Dean appeared immediately taken aback, then quickly gruff. "Oh I don't think so." Cas frowned, not understanding. "That chair over has my name on it. And Sam, you're not going anywhere either. I want you all where I can see you." Sam rolled his eyes faintly but he said nothing.

Dean sat down in the chair beside Alex's bed and slouched down into the seat, kind of sullen and pissy. No one said anything else.

Eventually, the brothers fell asleep, leaving Castiel as the only one awake. The hours ticked by, but he stayed at Alex's bedside, unmoving, listening to the beep, beep, beep of the heart rate monitor, watching the night shadows shift and move across Alex's sleeping face. The blinds on the window patterned the room with stripes of darkness and soft slats of moonlight.

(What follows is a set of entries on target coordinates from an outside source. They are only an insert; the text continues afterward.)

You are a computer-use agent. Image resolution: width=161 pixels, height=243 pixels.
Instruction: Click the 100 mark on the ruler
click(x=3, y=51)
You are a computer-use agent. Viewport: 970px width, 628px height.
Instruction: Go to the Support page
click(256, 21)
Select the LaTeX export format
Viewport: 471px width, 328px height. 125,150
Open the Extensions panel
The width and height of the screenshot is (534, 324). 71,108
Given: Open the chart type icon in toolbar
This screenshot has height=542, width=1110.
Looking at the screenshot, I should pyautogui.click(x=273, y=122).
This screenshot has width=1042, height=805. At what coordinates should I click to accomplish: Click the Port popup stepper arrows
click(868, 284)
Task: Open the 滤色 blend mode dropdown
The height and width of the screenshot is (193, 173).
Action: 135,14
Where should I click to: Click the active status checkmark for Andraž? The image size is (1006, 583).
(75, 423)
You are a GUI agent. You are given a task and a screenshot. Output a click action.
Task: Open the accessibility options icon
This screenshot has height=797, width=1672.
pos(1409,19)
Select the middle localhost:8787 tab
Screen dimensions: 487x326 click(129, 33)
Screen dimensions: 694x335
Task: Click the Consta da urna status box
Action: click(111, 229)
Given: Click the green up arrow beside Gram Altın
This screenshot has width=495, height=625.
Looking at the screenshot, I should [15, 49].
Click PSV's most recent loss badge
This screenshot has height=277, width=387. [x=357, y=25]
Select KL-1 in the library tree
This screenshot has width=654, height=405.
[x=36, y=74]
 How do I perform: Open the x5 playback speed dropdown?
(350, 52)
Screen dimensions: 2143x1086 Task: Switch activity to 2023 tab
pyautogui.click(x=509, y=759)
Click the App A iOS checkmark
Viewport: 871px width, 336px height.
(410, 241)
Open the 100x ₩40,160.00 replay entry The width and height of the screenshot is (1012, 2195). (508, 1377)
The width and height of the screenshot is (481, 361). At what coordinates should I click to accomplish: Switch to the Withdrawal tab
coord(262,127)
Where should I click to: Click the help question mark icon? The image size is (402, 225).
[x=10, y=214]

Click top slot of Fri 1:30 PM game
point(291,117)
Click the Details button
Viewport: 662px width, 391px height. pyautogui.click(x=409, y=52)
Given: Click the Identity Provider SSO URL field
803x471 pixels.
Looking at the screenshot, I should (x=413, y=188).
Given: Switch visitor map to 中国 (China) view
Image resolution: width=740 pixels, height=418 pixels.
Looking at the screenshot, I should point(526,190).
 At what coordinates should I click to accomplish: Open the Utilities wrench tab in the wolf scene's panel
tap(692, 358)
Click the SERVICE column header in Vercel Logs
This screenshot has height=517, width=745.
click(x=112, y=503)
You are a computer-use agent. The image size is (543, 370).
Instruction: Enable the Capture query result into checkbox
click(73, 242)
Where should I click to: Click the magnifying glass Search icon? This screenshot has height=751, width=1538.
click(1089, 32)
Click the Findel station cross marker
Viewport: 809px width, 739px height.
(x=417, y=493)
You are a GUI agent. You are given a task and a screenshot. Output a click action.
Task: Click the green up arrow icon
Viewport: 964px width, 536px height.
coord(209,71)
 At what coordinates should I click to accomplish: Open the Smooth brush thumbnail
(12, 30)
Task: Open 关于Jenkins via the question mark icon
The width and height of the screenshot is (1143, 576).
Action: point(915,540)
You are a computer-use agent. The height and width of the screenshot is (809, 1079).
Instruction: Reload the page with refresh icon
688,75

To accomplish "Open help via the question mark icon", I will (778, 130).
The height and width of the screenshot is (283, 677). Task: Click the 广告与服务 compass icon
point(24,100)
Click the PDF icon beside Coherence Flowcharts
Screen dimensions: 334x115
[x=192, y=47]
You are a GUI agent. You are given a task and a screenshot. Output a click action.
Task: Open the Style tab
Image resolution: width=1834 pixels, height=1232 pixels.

After staring at it for hours, the angel finally reached out around four in the morning and brushed an errant strand of hair away from Alex's face with his fingertips. She looked so peaceful as she slept. She sighed at his touch, and Castiel was transfixed.


Author's notes: I wanted to develop the idea of Sam having a darker side. I've always felt his backstory was lacking something, so I took matters into my own hands… PLEASE GUYS DON'T FREAK OUT I AM NOT CHANGING SAM TRUST ME PLEASE I KNOW WHERE I'M GOING WITH THIS—and keep in mind, things may not be what they seem... I pinky promise you it will all be okay and be explained further.